*** Data provided Section Begins ***

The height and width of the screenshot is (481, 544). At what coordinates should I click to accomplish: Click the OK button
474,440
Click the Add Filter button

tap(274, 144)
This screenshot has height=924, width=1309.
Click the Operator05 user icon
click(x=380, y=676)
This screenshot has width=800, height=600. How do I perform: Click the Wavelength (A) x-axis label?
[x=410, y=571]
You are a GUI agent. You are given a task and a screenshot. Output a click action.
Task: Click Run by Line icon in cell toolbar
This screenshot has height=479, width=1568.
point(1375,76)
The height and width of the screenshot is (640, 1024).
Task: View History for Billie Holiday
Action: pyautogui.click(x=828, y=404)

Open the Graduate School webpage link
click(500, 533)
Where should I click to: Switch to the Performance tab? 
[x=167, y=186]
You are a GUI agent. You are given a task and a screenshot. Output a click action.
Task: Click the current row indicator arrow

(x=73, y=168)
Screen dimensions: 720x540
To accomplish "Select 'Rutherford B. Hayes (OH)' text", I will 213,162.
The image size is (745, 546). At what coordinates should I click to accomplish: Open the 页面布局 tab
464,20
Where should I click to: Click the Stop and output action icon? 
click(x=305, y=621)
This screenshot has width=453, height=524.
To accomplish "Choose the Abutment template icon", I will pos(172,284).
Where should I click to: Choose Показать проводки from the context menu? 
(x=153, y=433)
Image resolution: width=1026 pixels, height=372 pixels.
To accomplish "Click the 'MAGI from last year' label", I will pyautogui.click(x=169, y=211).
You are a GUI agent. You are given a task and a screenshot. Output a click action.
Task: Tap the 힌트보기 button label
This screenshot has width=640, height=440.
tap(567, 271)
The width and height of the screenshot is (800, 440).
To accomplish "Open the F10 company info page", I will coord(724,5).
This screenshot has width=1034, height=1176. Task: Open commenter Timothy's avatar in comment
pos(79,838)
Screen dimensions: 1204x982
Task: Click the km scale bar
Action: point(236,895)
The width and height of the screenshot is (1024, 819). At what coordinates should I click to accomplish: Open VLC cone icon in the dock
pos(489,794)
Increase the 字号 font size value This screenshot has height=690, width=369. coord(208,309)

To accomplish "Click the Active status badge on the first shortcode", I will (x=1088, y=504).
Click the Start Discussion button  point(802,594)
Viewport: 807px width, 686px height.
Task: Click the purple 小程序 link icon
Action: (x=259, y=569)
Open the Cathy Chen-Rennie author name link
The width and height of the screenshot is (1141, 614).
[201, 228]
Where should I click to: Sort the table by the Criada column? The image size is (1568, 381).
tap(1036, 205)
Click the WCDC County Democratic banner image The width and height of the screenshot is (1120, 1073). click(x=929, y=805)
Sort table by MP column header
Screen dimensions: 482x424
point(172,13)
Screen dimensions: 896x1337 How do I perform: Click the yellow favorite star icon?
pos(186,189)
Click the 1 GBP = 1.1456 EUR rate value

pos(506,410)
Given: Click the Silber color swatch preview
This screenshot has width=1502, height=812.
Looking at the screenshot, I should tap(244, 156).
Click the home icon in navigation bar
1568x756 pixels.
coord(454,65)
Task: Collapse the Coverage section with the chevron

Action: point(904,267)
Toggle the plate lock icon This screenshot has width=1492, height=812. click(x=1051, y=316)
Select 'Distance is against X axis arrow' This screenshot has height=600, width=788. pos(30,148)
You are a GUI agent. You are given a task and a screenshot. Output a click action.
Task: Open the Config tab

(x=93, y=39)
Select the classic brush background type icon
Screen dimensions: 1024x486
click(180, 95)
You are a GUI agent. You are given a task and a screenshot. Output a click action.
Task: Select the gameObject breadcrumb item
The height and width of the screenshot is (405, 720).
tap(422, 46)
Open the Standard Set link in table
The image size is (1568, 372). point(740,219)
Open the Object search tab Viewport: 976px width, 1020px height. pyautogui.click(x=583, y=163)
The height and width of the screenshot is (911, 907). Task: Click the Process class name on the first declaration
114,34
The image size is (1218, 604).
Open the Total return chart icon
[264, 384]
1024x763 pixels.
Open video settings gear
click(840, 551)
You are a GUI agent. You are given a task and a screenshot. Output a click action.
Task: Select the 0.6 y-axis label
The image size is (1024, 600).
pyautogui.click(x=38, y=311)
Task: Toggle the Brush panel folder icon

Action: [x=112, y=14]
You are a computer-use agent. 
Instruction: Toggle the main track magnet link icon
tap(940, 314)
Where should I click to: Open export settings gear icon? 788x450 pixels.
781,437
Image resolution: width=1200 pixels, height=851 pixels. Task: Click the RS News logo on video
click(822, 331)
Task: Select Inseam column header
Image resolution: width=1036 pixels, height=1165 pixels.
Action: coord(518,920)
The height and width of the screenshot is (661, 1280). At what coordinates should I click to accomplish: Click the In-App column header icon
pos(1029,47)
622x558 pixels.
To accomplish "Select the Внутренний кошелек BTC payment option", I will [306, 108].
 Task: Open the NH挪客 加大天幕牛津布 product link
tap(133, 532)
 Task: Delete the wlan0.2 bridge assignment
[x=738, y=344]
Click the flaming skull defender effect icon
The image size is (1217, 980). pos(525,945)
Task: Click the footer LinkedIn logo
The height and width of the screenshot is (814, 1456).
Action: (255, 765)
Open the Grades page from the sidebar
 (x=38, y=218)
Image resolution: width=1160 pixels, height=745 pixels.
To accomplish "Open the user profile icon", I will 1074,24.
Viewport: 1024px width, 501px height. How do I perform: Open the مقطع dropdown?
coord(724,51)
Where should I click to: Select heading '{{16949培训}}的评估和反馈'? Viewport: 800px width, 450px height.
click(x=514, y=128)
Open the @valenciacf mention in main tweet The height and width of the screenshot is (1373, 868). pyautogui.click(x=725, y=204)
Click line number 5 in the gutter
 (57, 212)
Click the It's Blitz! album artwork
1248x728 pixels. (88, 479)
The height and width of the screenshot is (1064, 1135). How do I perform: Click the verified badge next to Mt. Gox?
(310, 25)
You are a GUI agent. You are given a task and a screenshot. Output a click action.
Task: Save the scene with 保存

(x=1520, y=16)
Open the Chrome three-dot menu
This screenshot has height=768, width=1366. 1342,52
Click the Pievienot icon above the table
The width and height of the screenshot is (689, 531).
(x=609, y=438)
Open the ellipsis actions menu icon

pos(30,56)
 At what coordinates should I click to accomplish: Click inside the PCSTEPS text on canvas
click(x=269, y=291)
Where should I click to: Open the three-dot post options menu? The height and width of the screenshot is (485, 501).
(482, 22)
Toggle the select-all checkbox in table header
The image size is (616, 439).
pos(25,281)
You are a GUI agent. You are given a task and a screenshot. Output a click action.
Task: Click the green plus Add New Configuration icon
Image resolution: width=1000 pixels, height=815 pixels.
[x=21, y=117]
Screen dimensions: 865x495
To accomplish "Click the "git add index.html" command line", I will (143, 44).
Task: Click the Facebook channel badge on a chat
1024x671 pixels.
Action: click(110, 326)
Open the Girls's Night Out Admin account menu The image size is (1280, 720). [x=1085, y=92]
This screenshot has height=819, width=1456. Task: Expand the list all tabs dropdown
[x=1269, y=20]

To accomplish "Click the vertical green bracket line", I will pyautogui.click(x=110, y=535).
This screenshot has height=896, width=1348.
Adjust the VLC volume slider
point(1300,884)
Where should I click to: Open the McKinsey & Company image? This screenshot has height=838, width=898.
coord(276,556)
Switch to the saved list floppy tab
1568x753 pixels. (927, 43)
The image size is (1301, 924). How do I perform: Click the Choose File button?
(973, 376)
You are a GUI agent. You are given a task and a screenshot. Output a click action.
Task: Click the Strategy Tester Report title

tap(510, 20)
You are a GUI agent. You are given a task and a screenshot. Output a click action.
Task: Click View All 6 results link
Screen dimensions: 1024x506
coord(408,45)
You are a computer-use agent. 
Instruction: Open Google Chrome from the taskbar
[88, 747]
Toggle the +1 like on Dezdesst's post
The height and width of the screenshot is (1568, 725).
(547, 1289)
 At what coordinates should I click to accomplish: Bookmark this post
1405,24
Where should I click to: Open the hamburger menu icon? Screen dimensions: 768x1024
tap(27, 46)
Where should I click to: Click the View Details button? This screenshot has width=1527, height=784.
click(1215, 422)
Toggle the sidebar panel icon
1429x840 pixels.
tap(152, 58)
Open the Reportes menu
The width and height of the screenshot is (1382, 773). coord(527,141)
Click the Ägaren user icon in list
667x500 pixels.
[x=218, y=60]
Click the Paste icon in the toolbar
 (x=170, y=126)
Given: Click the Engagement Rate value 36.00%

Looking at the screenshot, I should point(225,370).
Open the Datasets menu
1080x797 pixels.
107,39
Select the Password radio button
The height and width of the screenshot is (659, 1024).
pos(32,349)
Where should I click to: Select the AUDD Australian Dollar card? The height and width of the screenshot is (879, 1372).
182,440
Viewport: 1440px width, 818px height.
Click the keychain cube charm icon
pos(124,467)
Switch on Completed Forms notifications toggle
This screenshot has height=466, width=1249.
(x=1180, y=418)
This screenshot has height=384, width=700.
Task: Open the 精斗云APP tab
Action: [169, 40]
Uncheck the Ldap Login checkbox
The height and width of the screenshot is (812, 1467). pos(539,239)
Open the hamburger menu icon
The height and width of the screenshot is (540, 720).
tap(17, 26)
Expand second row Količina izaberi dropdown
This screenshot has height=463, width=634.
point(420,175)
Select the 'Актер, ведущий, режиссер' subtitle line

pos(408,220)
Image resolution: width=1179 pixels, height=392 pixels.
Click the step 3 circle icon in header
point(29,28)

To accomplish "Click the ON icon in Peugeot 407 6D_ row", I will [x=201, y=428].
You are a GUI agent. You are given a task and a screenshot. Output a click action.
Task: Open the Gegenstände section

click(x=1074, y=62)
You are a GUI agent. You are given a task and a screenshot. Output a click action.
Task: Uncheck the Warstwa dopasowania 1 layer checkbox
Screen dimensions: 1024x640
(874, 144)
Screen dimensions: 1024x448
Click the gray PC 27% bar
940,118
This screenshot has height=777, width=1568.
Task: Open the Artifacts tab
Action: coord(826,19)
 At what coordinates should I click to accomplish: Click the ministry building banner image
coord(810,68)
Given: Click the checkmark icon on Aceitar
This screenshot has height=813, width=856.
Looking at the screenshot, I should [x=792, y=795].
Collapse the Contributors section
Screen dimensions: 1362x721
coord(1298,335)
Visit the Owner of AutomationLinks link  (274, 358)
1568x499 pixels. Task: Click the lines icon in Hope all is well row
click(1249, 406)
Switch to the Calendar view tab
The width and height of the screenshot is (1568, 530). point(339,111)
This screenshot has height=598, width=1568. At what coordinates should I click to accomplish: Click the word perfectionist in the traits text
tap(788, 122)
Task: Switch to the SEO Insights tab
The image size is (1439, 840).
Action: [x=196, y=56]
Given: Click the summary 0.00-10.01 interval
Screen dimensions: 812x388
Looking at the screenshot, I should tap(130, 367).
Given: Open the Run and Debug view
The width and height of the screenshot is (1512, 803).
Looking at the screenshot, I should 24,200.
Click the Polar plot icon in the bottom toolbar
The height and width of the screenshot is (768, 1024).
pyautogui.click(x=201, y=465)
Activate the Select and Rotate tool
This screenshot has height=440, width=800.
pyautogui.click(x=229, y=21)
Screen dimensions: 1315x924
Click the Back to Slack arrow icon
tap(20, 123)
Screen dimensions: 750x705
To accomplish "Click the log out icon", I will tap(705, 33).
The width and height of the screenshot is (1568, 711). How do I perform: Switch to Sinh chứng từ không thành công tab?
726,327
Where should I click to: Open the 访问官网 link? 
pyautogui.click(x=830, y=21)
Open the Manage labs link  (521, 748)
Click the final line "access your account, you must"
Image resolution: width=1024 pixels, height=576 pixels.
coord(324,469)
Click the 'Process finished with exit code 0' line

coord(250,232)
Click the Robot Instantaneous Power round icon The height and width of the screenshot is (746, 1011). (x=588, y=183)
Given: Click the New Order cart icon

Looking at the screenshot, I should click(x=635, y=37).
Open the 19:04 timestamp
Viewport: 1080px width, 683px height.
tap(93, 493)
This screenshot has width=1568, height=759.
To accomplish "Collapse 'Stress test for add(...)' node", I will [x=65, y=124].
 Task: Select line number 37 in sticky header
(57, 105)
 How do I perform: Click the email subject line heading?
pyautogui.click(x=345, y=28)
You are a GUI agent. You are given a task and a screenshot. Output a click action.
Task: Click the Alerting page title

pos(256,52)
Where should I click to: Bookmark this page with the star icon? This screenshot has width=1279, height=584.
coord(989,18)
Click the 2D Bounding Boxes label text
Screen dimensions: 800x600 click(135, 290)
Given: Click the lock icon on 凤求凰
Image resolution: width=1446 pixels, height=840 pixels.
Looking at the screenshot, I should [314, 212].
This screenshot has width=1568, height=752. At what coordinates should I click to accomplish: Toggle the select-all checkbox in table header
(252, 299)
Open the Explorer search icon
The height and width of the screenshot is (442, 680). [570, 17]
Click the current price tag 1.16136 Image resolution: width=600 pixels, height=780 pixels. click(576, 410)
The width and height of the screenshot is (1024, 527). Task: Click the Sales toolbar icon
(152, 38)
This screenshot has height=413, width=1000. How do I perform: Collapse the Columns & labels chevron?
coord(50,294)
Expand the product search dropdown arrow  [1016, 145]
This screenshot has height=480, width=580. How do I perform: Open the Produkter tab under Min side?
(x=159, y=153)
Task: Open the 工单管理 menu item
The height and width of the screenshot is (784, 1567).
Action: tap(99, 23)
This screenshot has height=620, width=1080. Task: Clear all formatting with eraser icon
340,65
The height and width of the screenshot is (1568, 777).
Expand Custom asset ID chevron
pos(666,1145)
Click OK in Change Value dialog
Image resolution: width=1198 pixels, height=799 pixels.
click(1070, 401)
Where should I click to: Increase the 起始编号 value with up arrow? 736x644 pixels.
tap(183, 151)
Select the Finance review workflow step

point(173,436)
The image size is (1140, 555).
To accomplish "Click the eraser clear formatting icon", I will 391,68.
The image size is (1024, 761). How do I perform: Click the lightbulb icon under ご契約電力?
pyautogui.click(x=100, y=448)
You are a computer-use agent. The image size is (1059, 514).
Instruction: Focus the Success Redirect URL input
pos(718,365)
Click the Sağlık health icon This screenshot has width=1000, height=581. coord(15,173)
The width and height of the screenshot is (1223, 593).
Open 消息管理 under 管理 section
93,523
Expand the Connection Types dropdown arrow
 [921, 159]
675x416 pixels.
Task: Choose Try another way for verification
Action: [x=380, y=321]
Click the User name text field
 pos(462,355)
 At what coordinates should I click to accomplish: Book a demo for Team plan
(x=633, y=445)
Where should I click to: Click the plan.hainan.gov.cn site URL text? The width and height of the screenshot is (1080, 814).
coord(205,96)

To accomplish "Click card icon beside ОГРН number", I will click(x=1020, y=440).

*** Data provided Section Ends ***

> _Task description_:
Count up the lines in the entries that hold "lock", and respond with that count and no other text.

> _Exercise output_:
2